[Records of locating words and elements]
+ + +

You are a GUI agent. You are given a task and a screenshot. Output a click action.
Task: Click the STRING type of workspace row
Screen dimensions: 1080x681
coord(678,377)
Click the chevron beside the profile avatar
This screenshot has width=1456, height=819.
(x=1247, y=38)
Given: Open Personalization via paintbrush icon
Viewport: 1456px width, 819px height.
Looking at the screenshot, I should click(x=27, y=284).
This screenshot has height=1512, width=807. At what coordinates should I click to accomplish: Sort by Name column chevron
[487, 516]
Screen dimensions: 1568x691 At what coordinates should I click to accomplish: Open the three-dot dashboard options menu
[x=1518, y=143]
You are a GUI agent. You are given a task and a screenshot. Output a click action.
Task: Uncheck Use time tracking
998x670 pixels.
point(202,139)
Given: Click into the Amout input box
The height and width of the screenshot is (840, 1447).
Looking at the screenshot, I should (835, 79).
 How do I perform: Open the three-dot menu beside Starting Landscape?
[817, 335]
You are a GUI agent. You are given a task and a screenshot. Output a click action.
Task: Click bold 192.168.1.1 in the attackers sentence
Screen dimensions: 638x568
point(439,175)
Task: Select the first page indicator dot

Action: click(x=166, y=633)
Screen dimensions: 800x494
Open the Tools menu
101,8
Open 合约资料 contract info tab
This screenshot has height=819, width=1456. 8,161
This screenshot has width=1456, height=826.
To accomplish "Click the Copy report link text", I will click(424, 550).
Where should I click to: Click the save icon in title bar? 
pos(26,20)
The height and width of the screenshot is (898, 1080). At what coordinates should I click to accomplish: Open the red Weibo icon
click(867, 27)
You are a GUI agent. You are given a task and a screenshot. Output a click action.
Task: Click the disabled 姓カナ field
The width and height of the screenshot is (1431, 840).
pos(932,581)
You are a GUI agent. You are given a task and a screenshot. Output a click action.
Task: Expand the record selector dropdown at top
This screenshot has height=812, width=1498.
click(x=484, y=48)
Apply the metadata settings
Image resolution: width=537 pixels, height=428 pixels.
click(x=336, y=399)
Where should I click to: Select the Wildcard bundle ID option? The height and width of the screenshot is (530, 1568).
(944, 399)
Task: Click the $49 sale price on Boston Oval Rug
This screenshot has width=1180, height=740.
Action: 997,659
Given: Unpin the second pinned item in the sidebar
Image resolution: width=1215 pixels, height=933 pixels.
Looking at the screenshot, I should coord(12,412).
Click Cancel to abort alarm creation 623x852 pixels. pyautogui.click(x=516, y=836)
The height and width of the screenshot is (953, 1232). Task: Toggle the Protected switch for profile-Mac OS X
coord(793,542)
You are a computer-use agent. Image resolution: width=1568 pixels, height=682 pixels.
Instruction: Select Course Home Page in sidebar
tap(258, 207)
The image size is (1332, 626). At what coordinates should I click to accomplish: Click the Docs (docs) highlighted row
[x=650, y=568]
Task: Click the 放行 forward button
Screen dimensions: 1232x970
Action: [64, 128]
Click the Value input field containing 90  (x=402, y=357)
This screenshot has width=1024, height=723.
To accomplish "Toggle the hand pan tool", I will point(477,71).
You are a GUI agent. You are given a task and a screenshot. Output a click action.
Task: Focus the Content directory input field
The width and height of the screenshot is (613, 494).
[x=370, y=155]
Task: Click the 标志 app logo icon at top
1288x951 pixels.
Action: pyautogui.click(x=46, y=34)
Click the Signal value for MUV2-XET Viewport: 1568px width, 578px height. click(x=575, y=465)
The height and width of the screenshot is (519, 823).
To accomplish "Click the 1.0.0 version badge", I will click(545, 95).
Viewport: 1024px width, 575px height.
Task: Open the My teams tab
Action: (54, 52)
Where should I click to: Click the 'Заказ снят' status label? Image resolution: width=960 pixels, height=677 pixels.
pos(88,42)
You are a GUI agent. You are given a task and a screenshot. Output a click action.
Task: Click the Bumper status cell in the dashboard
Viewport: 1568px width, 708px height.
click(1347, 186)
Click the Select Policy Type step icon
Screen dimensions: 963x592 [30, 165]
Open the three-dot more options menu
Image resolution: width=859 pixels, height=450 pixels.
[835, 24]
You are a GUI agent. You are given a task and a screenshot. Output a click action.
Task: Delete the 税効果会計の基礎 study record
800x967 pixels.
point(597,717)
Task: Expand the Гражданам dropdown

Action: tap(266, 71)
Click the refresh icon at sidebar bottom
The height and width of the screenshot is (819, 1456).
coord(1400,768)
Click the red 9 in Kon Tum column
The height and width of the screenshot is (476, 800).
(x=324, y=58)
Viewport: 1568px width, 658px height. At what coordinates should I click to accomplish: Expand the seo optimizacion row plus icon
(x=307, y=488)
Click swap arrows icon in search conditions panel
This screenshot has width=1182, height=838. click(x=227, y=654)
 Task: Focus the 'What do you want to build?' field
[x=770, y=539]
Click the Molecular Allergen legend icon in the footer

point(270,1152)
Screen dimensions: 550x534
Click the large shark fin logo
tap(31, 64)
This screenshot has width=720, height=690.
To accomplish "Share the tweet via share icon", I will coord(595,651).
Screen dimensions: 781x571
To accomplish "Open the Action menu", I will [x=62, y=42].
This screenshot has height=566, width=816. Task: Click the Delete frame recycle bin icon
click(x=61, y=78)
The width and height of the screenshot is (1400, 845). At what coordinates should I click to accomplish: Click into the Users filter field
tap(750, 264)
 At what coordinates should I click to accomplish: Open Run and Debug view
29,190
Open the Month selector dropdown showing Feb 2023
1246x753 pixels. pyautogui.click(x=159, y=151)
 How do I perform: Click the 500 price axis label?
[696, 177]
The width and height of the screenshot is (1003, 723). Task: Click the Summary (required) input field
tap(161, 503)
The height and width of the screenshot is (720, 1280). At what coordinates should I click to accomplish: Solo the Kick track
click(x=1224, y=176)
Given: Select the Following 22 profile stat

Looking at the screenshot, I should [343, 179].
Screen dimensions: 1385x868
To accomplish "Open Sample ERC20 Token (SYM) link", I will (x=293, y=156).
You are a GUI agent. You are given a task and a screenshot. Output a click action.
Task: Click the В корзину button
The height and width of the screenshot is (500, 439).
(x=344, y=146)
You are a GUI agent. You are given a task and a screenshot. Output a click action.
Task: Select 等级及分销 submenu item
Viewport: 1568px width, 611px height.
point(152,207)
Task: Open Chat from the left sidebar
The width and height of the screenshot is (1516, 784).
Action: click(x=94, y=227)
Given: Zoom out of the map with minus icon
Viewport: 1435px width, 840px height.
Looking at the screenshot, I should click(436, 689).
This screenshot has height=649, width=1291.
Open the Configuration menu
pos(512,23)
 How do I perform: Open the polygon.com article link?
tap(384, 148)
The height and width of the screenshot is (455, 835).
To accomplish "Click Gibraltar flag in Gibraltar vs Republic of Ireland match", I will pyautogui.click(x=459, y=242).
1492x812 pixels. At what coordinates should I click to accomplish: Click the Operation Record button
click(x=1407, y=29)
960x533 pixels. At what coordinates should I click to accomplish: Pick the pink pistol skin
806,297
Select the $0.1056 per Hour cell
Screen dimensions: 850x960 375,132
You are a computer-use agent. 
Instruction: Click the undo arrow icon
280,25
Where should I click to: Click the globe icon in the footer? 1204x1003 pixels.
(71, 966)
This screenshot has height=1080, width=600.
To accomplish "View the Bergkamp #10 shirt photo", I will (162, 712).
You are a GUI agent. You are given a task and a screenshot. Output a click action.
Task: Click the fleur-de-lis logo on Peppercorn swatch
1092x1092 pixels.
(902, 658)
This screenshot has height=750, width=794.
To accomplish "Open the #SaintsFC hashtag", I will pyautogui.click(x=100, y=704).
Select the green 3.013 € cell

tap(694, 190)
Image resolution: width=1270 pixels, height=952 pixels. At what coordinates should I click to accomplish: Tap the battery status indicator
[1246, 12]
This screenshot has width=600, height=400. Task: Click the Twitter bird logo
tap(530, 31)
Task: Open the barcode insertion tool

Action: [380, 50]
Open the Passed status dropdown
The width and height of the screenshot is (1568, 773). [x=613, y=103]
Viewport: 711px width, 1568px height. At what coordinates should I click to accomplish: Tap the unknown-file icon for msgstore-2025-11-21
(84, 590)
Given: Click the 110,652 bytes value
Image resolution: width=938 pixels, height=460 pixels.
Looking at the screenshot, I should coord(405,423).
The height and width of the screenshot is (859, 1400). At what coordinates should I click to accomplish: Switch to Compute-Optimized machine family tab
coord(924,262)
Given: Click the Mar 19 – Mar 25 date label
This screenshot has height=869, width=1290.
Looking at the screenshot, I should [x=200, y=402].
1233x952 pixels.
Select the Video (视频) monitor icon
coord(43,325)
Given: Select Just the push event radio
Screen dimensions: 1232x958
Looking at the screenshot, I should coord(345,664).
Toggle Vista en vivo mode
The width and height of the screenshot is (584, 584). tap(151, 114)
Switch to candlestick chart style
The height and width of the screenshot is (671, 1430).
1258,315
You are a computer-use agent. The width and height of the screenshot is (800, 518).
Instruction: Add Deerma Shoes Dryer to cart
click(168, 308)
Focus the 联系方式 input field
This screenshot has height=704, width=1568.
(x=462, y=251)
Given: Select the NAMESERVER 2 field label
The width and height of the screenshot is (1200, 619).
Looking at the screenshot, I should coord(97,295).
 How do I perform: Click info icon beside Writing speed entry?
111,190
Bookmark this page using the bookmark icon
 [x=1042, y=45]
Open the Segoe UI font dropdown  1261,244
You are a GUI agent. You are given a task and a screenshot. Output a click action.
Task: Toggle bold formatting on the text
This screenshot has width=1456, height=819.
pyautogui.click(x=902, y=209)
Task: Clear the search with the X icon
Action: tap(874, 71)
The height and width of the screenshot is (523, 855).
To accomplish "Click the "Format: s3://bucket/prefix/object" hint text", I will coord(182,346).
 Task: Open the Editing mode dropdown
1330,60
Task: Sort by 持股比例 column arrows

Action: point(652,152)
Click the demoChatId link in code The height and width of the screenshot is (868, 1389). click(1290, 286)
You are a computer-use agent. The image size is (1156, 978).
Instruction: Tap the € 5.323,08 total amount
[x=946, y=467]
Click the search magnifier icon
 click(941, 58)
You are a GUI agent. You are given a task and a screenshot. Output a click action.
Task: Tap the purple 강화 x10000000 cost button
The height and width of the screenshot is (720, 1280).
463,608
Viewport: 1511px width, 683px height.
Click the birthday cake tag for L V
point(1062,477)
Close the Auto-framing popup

+ + +

Switch "dropdown" to "menu" in the lines from the one containing "How do I perform: Click info" through the end of the records, and give only those lines again with nothing else altered.

**Finished answer:**
 How do I perform: Click info icon beside Writing speed entry?
111,190
Bookmark this page using the bookmark icon
 [x=1042, y=45]
Open the Segoe UI font menu  1261,244
You are a GUI agent. You are given a task and a screenshot. Output a click action.
Task: Toggle bold formatting on the text
This screenshot has width=1456, height=819.
pyautogui.click(x=902, y=209)
Task: Clear the search with the X icon
Action: tap(874, 71)
The height and width of the screenshot is (523, 855).
To accomplish "Click the "Format: s3://bucket/prefix/object" hint text", I will coord(182,346).
 Task: Open the Editing mode menu
1330,60
Task: Sort by 持股比例 column arrows

Action: point(652,152)
Click the demoChatId link in code The height and width of the screenshot is (868, 1389). click(1290, 286)
You are a computer-use agent. The image size is (1156, 978).
Instruction: Tap the € 5.323,08 total amount
[x=946, y=467]
Click the search magnifier icon
 click(941, 58)
You are a GUI agent. You are given a task and a screenshot. Output a click action.
Task: Tap the purple 강화 x10000000 cost button
The height and width of the screenshot is (720, 1280).
463,608
Viewport: 1511px width, 683px height.
Click the birthday cake tag for L V
point(1062,477)
Close the Auto-framing popup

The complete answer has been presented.